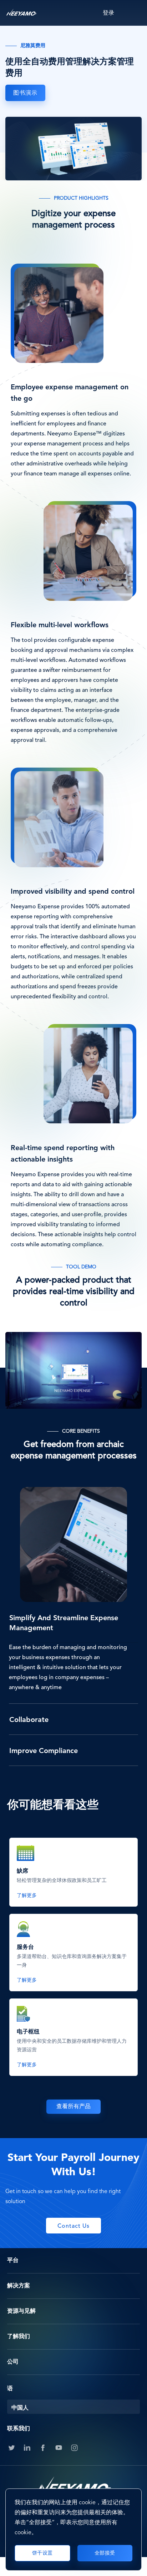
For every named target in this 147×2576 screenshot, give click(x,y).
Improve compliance (43, 1751)
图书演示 (25, 93)
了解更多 (27, 1895)
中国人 (20, 2408)
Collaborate (29, 1720)
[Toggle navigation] (134, 13)
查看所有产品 (73, 2107)
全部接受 (105, 2553)
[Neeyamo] (21, 13)
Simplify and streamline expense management (63, 1623)
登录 (108, 13)
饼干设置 (42, 2553)
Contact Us (73, 2226)
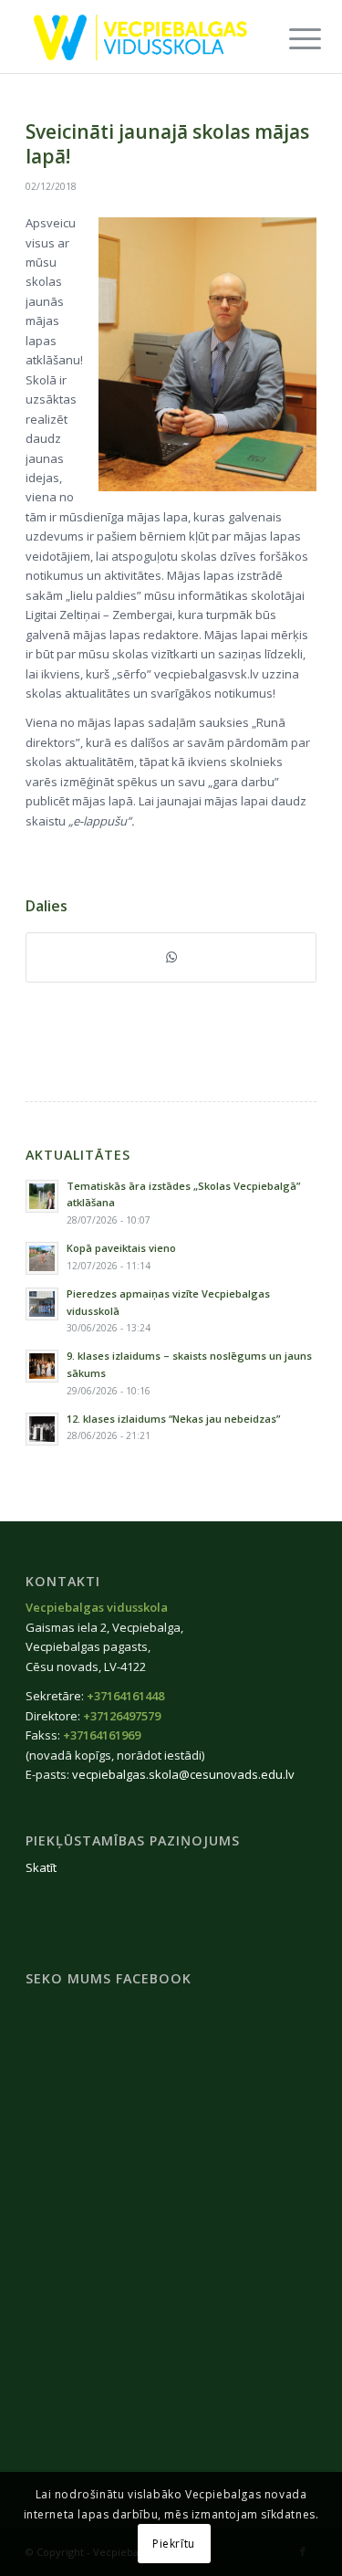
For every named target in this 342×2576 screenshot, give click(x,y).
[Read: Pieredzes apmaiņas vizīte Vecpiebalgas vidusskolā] (42, 1304)
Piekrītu (173, 2543)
——————————
__Problem__: What you return must match, line for line, the span from the line containing "Contact Us (73, 2226)" through the last line of the listing above, with every picture omitted.

__Solved exercise__:
Contact Us (73, 2226)
For every named target in this 342×2576 screenshot, give click(x,y).
[Read: Pieredzes apmaiņas vizīte Vecpiebalgas vidusskolā] (42, 1304)
Piekrītu (173, 2543)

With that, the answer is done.